Prejudiciële vragen: Kan aanbestedende dienst uitoefening intrekken voordat strafrechtelijke aansprakelijkheid is vastgesteld
Prejudiciële vragen aan HvJ EU 2 augustus 2013, in zaak C-440/13 (Croce Amica One Italia Srl
tegen Azienda Regionale Emergenza Urgenza (AREU)) - dossier
Prejudiciele vragen gesteld door Tribunale Amministrativo Regionale per la Lombardia (Sezione
Prima), Italië
In december 2010 heeft de Italiaanse aanbestedende dienst AREU een procedure geopend voor de plaatsing van een tweejarige opdracht voor het vervoer van biologische materialen, chirurgische teams en patiënten voor transplantatiedoeleinden. Verzoekster en drie andere partijen schrijven zich in. De opdracht wordt voorlopig aan verzoekster gegund, maar na nader onderzoek wordt verzoekster alsnog afgewezen omdat de offerte (en niet naar ik aanneem ‘de juistheid’) ‘abnormaal laag’ is. De offerte zou onregelmatig zijn. De boeken van verzoekster worden in beslag genomen voor nader onderzoek naar mogelijke oplichting en valsheid in geschrifte. AREU verklaart daarop de aanbestedingsprocedure nietig, opent geen nieuwe procedure maar gunt de opdracht aan twee andere verenigingen. Verzoekster komt op tegen dat besluit. De strafprocedure tegen verzoeksters wettelijke vertegenwoordiger staat gepland voor 17 september 2013.

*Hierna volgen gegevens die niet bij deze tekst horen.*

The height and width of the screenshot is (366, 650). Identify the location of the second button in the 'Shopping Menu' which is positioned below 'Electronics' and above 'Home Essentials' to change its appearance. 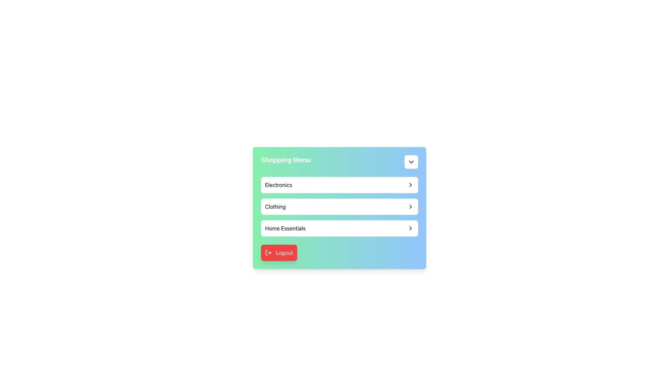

De verwijzende ITA rechter gaat ervan uit dat de bestreden maatregel de uitoefening vormt van de algemene bevoegdheid om handelingen in te trekken, op te schorten of te wijzigen, zoals neergelegd in de ITA wet inzake de administratieve procedure. Volgens het ITA WbSv had de aanbestedende dienst echter moeten vaststellen of sprake is van een definitieve vaststelling van strafrechtelijke aansprakelijkheid. Voor wat betreft de voorgeschreven motivering van het genomen besluit constateert de rechter dat in zijn hoedanigheid van administratieve rechter de controle daarvan zich moet beperken tot de vraag of de beoordeling van de door de administratie aangevoerde feitelijke elementen niet een voorwendsel is geweest. Hij gaat er echter vanuit dat deze uitlegging van zijn prerogatieven niet geldt met betrekking tot de bevoegdheid op het gebied van overheidsopdrachten, waarop de administratieve rechter juist een ruime bevoegdheid heeft om de feiten of de juridische concepten te onderzoeken. De volgende vragen worden aan het HvJEU voorgelegd, waarbij de rechter nog wijst op de eerder dit jaar voorgelegde prejudiciële vragen in zaak C-42/13 Cartiera dellAdda:
a) Is het in strijd met het gemeenschapsrecht dat de aanbestedende dienst in de uitoefening van een bevoegdheid om overheidsopdrachten in te trekken krachtens artikel 21 quinquies van wet nr. 241/99 kan besluiten om niet over te gaan tot de definitieve gunning van een opdracht, alleen op grond dat een strafrechtelijk onderzoek is ingesteld naar de wettelijke vertegenwoordiger van de vennootschap waaraan de opdracht voorlopig is gegund?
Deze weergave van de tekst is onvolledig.